Resenha: Vá, Coloque um Vigia, de Harper Lee

 

Durante muito tempo eu tive receio de ler “Vá, Coloque Um Vigia”, porque “O Sol é Para Todos” é um dos meus livros favoritos. Publicado em 2015, apenas um ano antes da morte da autora Harper Lee, “Vá, Coloque Um Vigia” prometia desconstruir algumas coisas - uma reputação em especial, para ser mais exata - que haviam sido construídas em “O Sol é Para Todos” e reforçadas na versão cinematográfica de 1962. Mas foi o Clube do Livro Feito por Elas que me incentivou a enfrentar meu medo e finalmente conferir o livro, e assim eu não me decepcionei sozinha.

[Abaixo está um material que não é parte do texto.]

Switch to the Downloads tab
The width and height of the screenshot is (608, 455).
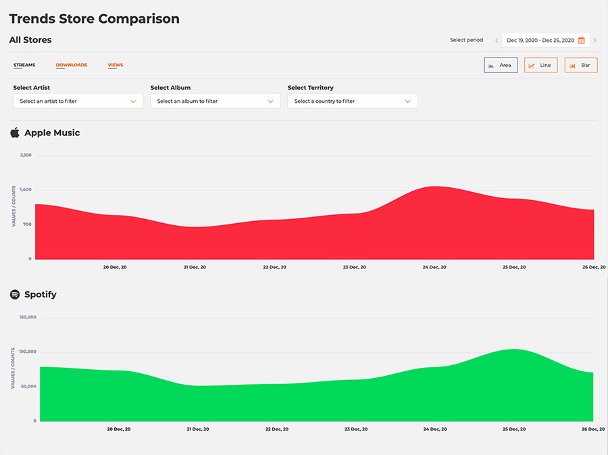pos(72,66)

Em “Vá, Coloque um Vigia”, encontramos Scout Finch, ou melhor, Jean Louise Finch, como uma moça de 26 anos que, vivendo em Nova York, vai passar um tempo na sua cidade natal de Maycomb. Seu irmão Jem herdou o coração fraco da mãe deles e sucumbiu muito jovem, e seu grande amigo Dill mora em outra cidade. Restam, de rostos conhecidos em Maycomb, Atticus Finch, a tia Alexandra e o tio Jack - a boa e velha Calpúrnia ainda está pelos arredores da cidade, e aparece só brevemente. De novidade, há Henry, jovem advogado, pupilo de Atticus, que corteja Jean Louise.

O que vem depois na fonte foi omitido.